The Government has also committed to amending the National Employment Standards (NES) to include superannuation. Where the recovery of unpaid superannuation currently lies with the ATO, the insertion of superannuation entitlements into the NES means that employees will have recourse to pursue employers for unpaid superannuation directly. The Government will also consider making superannuation payable on paid parental leave.
The Gig economy
Where other jurisdictions have attempted to regulate the gig economy by expanding the definition of an “employee” or “employment”, the Government proposes to expand the power and remit of the Fair Work Commission to cover “employee-like” forms of work.
The Government has not given voice to how this category would be defined, however it has stated that the Fair Work Commission would have power to set minimum entitlements for workers in this category under its expanded jurisdiction. Depending on the scope of the definition, the “employee-like” category may capture what would otherwise be borderline independent contracting arrangements.

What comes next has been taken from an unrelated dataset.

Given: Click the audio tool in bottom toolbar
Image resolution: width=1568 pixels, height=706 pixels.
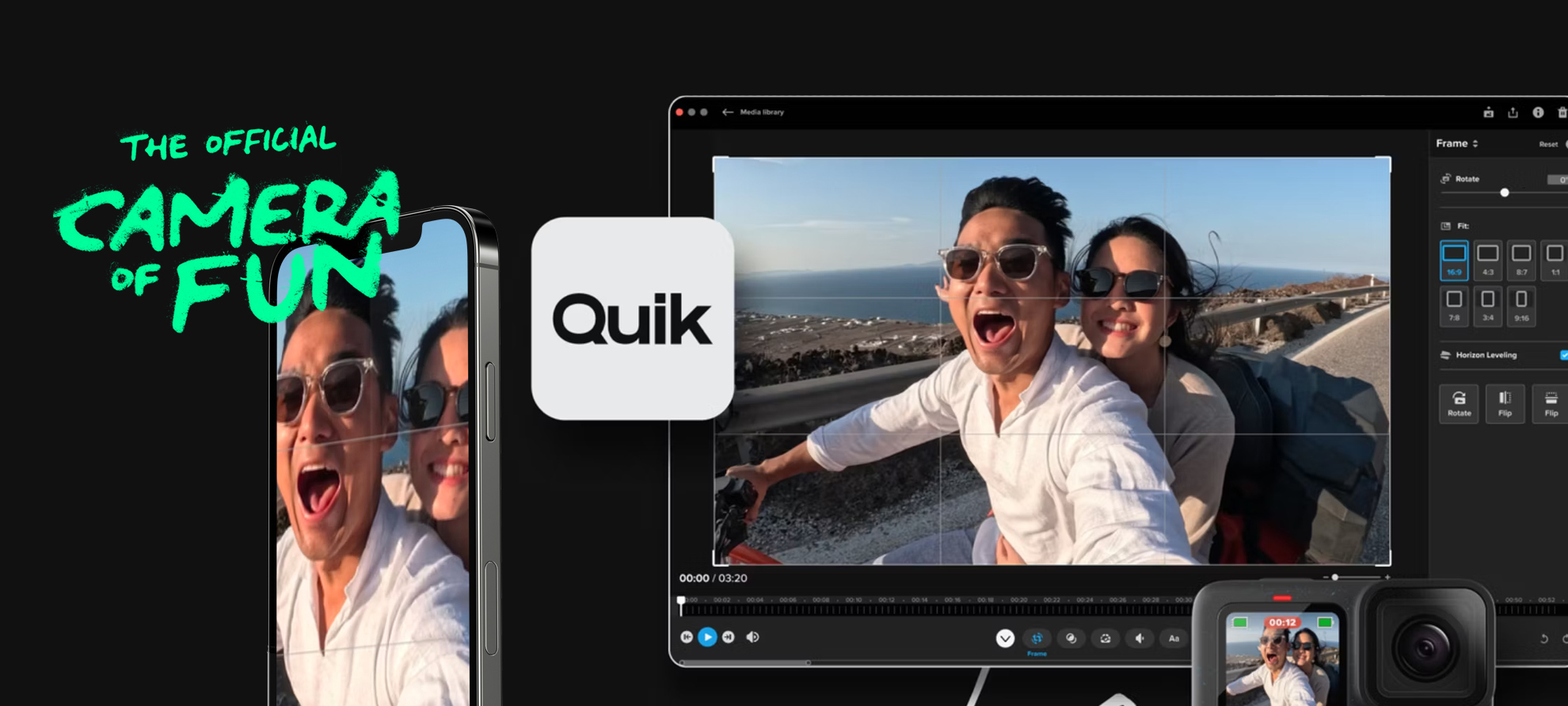Looking at the screenshot, I should [x=1140, y=639].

The Government considers casual employment to be a key driver of insecure work and has foreshadowed amending the definition of casual employment which was legislated by the previous government, in order to provide casual employees with a clear pathway to permanency based on their ongoing employment relationship, rather than the terms and conditions agreed at commencement.
Changes to the statutory definition of casual employment will require businesses to review their casual arrangements to ensure they continue to satisfy the definition and are compliant.
The Government has promised to address wage inequities by addressing the following three key areas:
- Wage parity for Labor hire workers (“Same Job, Same Pay”);
- The gender pay gap; and
- Criminalising wage theft under federal laws.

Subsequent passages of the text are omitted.